ВАШИ ЗАДАНИЯ:
(1) Перепечатайте фрагмент текста о Маше Брускиной, начиная со слов «Маша, оказавшись в» и заканчивая словами «любое задание подполья.».
(2) Продолжите текст о Маше Брускиной, начав сразу после его последнего предложения.

ТЕКСТ УПРАЖНЕНИЯ:
☆ ☆ ☆

Маша, оказавшись в оккупированном нацистами Минске, активно включилась в зарождающееся в городе антифашистское движение. Обесцветив волосы и скрыв, что она еврейка, по поддельному документу, оформленному на фамилию своей матери, Бусаковой, Маша в начале июля 1941 года смогла устроиться на работу медицинской сестрой в лазарете для раненых советских военнопленных. Десятиклассница помогала командирам и красноармейцам после их выздоровления бежать, а затем переправлять их в партизанский отряд. Юная подпольщица собирала для них гражданскую одежду, доставала бланки «аусвайсов».
Подпольная группа А. Труса, в которую входила Маша Брускина, за короткое время переправила в лес к партизанам 48 человек.
Маша Брускина проявляла необыкновенную храбрость и силу воли. Не ведая страха, она готова была выполнить любое задание подполья.

☆ ☆ ☆

ИЗВЛЕЧЁННЫЕ ДАННЫЕ:
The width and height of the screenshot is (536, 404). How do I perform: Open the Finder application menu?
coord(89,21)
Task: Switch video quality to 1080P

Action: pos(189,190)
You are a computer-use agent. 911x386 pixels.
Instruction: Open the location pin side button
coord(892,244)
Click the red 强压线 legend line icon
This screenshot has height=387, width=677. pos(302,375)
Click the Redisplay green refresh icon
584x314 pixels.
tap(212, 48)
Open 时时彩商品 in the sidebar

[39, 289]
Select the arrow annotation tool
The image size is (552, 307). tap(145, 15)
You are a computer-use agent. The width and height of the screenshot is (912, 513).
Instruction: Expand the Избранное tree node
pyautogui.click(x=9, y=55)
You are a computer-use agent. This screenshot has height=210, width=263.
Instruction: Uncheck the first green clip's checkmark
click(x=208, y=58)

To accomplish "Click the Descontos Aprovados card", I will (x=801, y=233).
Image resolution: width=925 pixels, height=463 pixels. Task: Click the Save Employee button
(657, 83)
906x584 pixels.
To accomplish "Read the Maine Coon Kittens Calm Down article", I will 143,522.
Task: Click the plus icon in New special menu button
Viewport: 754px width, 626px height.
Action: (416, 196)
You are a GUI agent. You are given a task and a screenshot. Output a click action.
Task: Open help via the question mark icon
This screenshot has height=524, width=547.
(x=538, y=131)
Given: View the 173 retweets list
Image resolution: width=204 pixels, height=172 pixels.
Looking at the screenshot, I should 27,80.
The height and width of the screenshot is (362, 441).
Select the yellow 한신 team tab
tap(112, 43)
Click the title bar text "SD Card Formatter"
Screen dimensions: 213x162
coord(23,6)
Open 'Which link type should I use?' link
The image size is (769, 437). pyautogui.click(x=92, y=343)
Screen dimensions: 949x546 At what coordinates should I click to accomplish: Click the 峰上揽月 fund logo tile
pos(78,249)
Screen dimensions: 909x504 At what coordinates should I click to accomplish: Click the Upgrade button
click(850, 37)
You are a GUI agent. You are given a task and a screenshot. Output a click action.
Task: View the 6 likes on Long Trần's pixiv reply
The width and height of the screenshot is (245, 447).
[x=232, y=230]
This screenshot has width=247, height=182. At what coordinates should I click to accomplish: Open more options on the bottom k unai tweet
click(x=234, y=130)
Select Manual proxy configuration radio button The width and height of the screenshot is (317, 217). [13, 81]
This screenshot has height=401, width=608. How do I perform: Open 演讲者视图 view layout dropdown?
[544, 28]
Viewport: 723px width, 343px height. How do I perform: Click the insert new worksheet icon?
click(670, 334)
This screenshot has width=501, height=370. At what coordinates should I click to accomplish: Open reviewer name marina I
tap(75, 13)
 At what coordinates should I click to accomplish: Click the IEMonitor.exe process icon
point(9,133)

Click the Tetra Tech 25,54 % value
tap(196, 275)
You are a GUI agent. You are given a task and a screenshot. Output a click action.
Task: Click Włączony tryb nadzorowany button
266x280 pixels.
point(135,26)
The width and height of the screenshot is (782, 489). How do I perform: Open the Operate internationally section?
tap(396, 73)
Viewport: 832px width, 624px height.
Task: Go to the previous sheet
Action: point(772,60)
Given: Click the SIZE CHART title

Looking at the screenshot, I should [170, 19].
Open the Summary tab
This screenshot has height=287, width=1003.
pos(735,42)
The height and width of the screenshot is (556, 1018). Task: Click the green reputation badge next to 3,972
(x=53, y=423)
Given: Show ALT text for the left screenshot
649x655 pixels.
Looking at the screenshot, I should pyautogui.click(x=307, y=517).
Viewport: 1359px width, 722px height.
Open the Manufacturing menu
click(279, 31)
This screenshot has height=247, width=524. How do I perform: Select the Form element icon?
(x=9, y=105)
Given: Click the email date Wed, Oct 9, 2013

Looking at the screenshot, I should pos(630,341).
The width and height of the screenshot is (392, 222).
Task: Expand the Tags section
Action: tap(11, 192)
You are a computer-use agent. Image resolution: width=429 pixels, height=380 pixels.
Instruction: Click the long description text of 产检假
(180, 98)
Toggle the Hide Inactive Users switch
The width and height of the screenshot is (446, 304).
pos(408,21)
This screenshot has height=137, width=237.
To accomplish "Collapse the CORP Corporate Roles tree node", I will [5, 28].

☆ ☆ ☆

СПИСОК ОТВЕТОВ:
(1)
Маша, оказавшись в оккупированном нацистами Минске, активно включилась в зарождающееся в городе антифашистское движение. Обесцветив волосы и скрыв, что она еврейка, по поддельному документу, оформленному на фамилию своей матери, Бусаковой, Маша в начале июля 1941 года смогла устроиться на работу медицинской сестрой в лазарете для раненых советских военнопленных. Десятиклассница помогала командирам и красноармейцам после их выздоровления бежать, а затем переправлять их в партизанский отряд. Юная подпольщица собирала для них гражданскую одежду, доставала бланки «аусвайсов».
Подпольная группа А. Труса, в которую входила Маша Брускина, за короткое время переправила в лес к партизанам 48 человек.
Маша Брускина проявляла необыкновенную храбрость и силу воли. Не ведая страха, она готова была выполнить любое задание подполья.

(2)
Один из спасенных девушкой, техник-интендант 2-го ранга Борис Рудзянко, оказался предателем. Он выдал подпольную группу.
14 октября Машу Брускину арестовали. Несмотря на жестокие истязания гестаповцами, она упорно молчала и никого из соратников по подполью не выдала. В записке к своей маме, находившейся в Минском гетто (она погибла во время массового погрома в ноябре 1941 года), Маша просила передать ей её лучшее платье, самую красивую кофточку и туфли. «Хочу быть в хорошем виде…» — писала она маме, зная уже точно о том, что её ждет.
Главный подвиг Маша Брускина совершила 26 октября 1941 года, во время своего последнего пути по родному городу, по улице Володарского, от ворот тюрьмы до эшафота. Под барабанный бой усиленный конвой 2-го литовского полицейского батальона, которым командовал майор Антонас Имкумкулявичус, вёл Машу Брускину и её боевых друзей — Кирилла Труса и Володю (Владлена) Щербацевича. Красивая, статная девушка в зелёном платье и светлой кофточке шла по улице с гордо поднятой головой. Всем своим видом она демонстрировала беспримерное мужество и стойкость. На груди у неё висел фанерный щит с надписью на немецком и русском языках: «Мы — партизаны, стрелявшие по германским войскам». У проходной дрожжевого завода «Красная заря» палачи повесили героев-подпольщиков.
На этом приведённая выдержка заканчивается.